Speaking to the Business Post, Policy Research Institute of Bangladesh (PRI) Executive Director Ahsan H Mansur said, “The managements of these banks are not interested in provisioning against loans.
“In the process of provision, a bank requires money from their profits. Nowadays, these banks are not taking money from their profits for provisioning, because they focus on providing dividends to their shareholders.
He added, “There are many loans that need 100 per cent provisioning, but banks only provide 10 per cent, which is not good for the banking sector. These banks are now suffering up to 90 per cent provision shortfall.
“The central bank should force these banks to maintain 100 per cent provisioning against loans. Shareholders should inject capital into their respective organisations if it faces a provision shortfall. The central bank should force.”
Mansur then pointed out that “Provision shortfall indicates that the health of a particular bank is poor. When the non-performing loans (NPLs) increase in a bank, it has to provision against bad loans.”
Former lead economist of World Bank Dhaka Office Dr Zahid Hussain said, “The Bangladesh Bank issued a guideline about provisioning against loans. However, there are many banks that are not complying with the regulator's guidelines.
“If a bank does 100 per cent provisioning, then it cuts into the profit of a bank. As a result, private banks cannot provide dividends to their shareholders, and dividends completely depend on profit. Moreover, if some banks provision 100 per cent, then dividends would be zero. So, the management of these banks is trying to avoid provisioning.”
He added, “In the cases of the state-owned commercial banks, their respective management is also trying to provision 100 per cent, because the senior officials are trying to improve their image by earning profits.
“On the other hand, the central bank is yet to take action against these banks on the issue of provision shortfall. The regulator should take action.”

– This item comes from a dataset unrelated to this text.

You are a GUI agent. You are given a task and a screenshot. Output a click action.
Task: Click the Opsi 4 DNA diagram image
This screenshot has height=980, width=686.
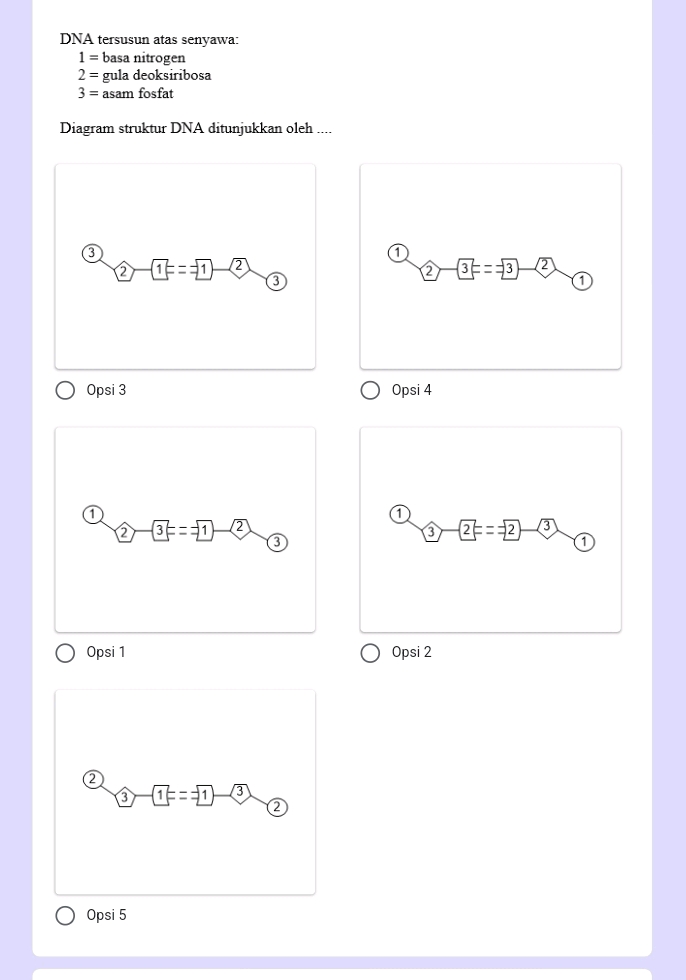click(x=490, y=267)
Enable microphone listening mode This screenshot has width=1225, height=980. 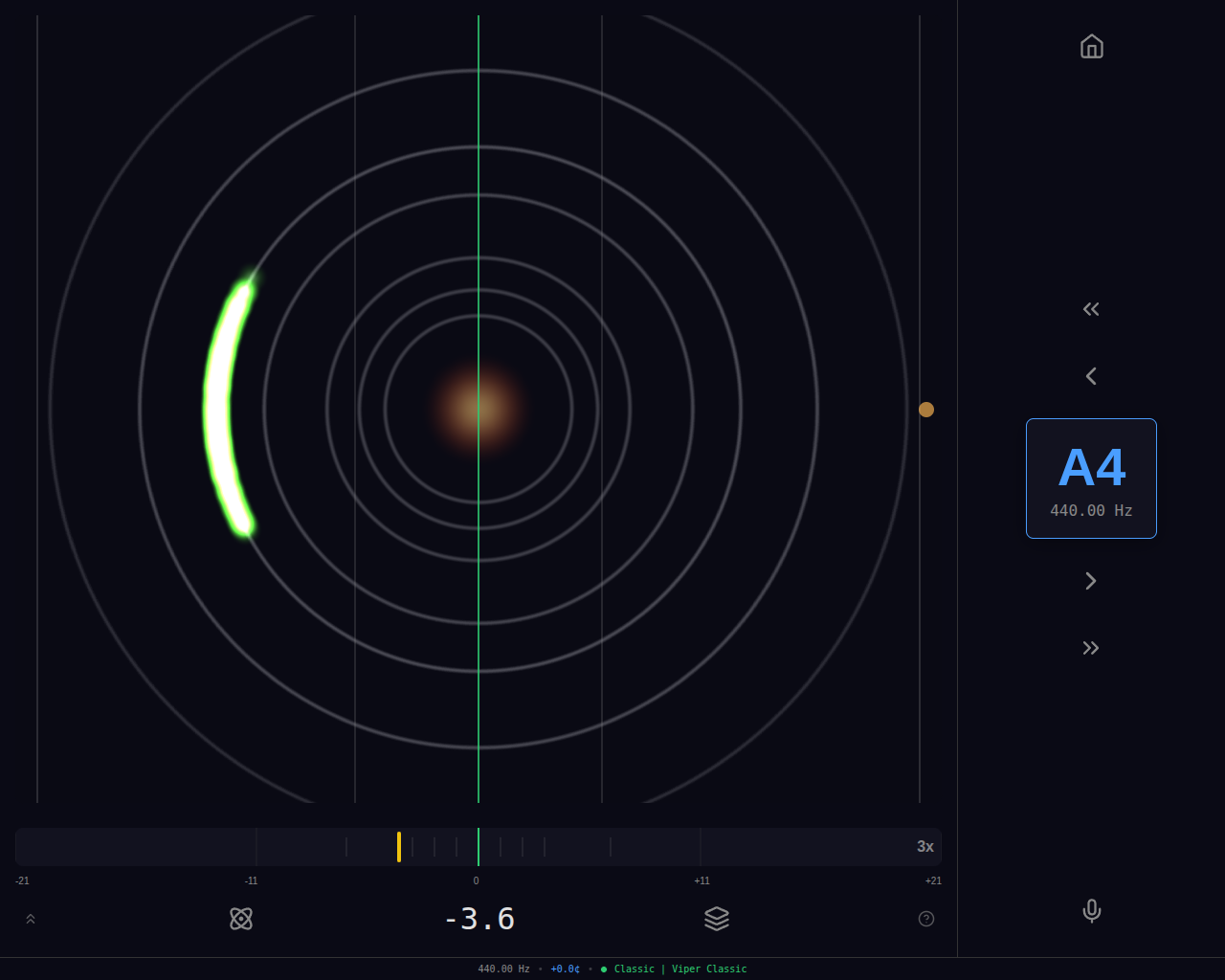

At the end of Q3 this year, the provision shortfall of BASIC Bank was Tk 4,748 crore, required provision Tk 5,340 crore; provision shortfall of Agrani Bank was Tk 4,600 crore, required provision Tk 9,914 crore; provision shortfall of Rupali Bank Tk 4,198 crore, required provision Tk 5,843 crore.
Provision shortfall of National Bank stood at Tk 13,797 crore, required provision Tk 15,681 crore; provision shortfall of Dhaka Bank Tk 398, required provision Tk 2,129 crore; provision shortfall of Bangladesh Commerce Bank Tk 542 crore, required provision Tk 914 crore.
Provision shortfall of Standard Chartered Bank stood at Tk 234 crore, required provision Tk 759 crore; provision shortfall of NCC Bank Tk 334 crore, required provision Tk 1,521 crore; and the provision shortfall of Modhumoti bank was Tk 0.90 crore, required provision Tk 191 crore.
Non-performing loans (NPL) in Bangladesh stood at Tk 1,55,397 crore at the end of July-September period (Q3) this year, occupying 9.93 per cent of the banking sector’s outstanding loans of Tk 1,565,195 crore.
This is a Tk 642 crore decline compared to Q2 (April-June) of the same year, when NPLs had accounted for 10.11 per cent or Tk 1,56,039 crore of the banking sector’s outstanding loans of Tk 15,42,655 crore, Bangladesh Bank sources say.
At the end of Q3, NPLs stood at Tk 65,797 crore in the state-owned commercial banks, which is 21.70 per of the total classified loans in the country. Meanwhile, private commercial banks' NPLs stood at Tk 81,537 crore, which is 7.04 per cent of the banking sector.
Foreign commercial banks recorded Tk 3,286 crore in NPLs during the July-September period, which is 5.07 per cent of the banking sector. Specialised banks’ NPLs were Tk 4,777 crore, which is 12.10 per cent of the banking sector at the end of third quarter this year.